A 19-year-old gunman* was responsible for the Feb. 14 shooting at Marjory Stoneman Douglas High School in Parkland, Florida. He left 17 dead and many more victims wounded--both physically and emotionally. This is a topic that’s been on my mind for a while now, but it is not a subject that will reduce in relevance anytime soon.
After the shooting, as after every mass shooting in recent years, debates about mental health funding and gun control abound. But advocates and experts say linking mass shootings to mental illness increases stigma against people who have mental health challenges and erases the need for a debate about the other factors contributing to mass shootings in America. Gun violence is a public health issue, especially since some of the leading factors of mass shootings are domestic violence and toxic masculinity.
In a Feb. 15 Politico article, Ayanna Alexander spoke to mental health advocates about the dangers of linking mental illness to mass shootings:
Domestic violence is, in fact, more of an indicator of mass violence than having a mental health disorder. April Fulton writes for NPR’s Shots that “A large portion of the mass shootings in the U.S. in recent years has roots in domestic violence against partners and family members. Depending on how you count, it could be upwards of 50 percent. … While perpetrators of domestic violence account for only about 10 percent of all gun violence, they accounted for 54 percent of mass shootings between 2009 and 2016.”
Much of the root of both of these crimes--mass shootings and domestic violence--is toxic masculinity. Toxic masculinity is defined by the Good Men Project as “a narrow and repressive description of manhood, designating manhood as defined by violence, sex, status, and aggression. It’s the cultural ideal of manliness, where strength is everything while emotions are a weakness; where sex and brutality are yardsticks by which men are measured, while supposedly “feminine” traits--which can range from emotional vulnerability to simply not being hypersexual--are the means by which your status as “man” can be taken away.”
Jennifer Wright in Bazaar writes that of all the mass shootings since 1982, only three have been perpetrated by women. The reason, she posits, is that we live in a culture that worships men with guns.

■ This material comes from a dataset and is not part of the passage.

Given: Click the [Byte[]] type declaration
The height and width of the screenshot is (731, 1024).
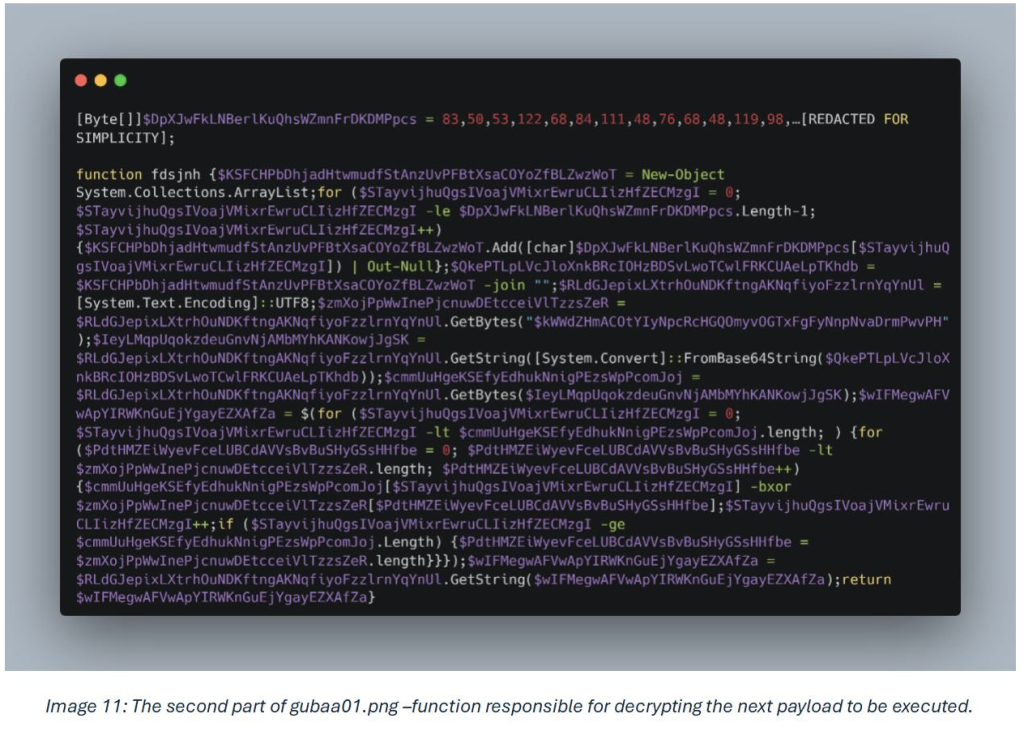Looking at the screenshot, I should point(109,119).
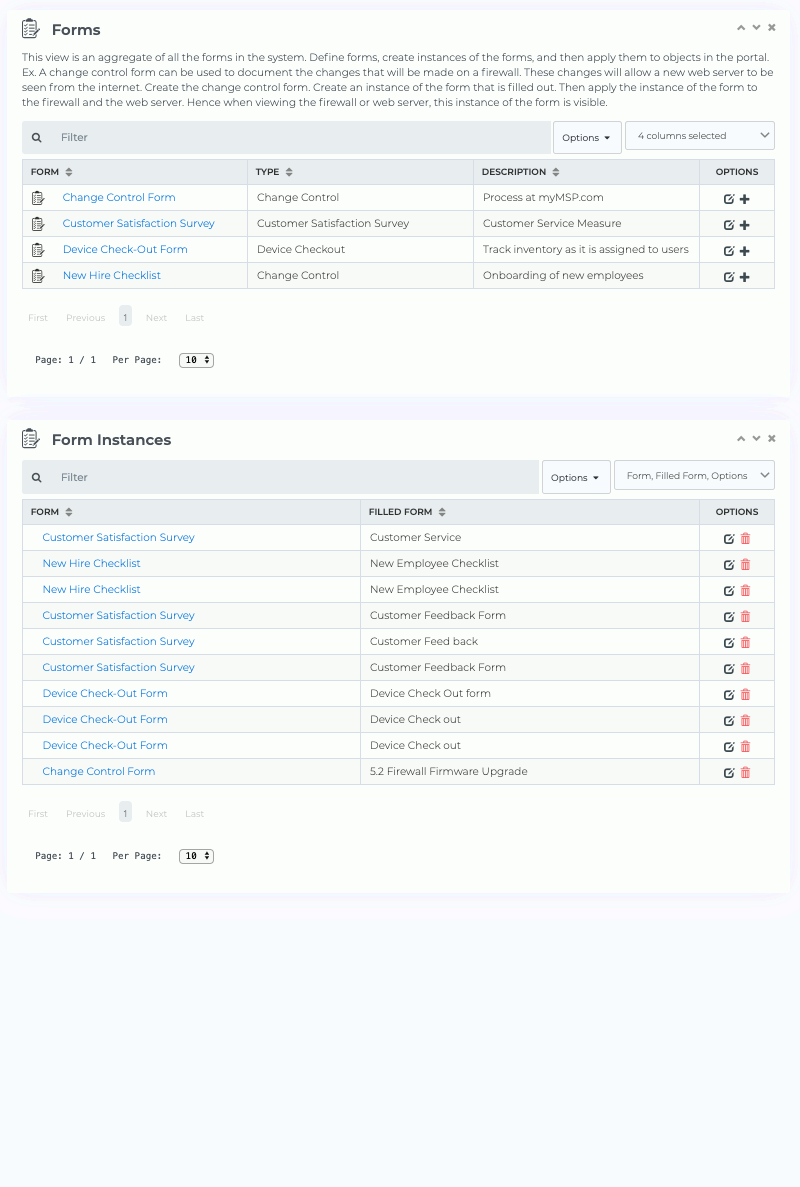
Task: Open the Options dropdown in Forms panel
Action: [x=587, y=136]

And men (and boys) with guns are using these deadly weapons as tools of revenge. “In many of these mass shootings, the desire to kill seems to be driven by a catastrophic sense of male entitlement. In some cases, the perpetrators seemed to feel that if people did not give them precisely what they wanted, then those people did not deserve to live,” Wright says. “The only just world, in their minds, was a world they were the center of.”
How we are socializing our boys to become men is a systemic problem that can lead to more mass shootings. No matter what side of the gun violence debate you are on, let’s shake loose this notion of mental illness causing mass shootings. While advocating for more mental health funding is needed, good mental health care won’t eradicate gun violence. But reframing gun violence as a public health problem could lessen the number of shootings in America each year. Let’s advocate against domestic violence and work for systemic change that eradicates toxic masculinity. Let’s also advocate for research on gun violence (to see more about why little research has been done, see this Atlantic article), and get evidence of what other factors exist leading up to mass shootings and how the U.S. can work to limit these factors and prevent such deadly events.
*I am choosing to withhold the shooter's name for reasons listed on this site.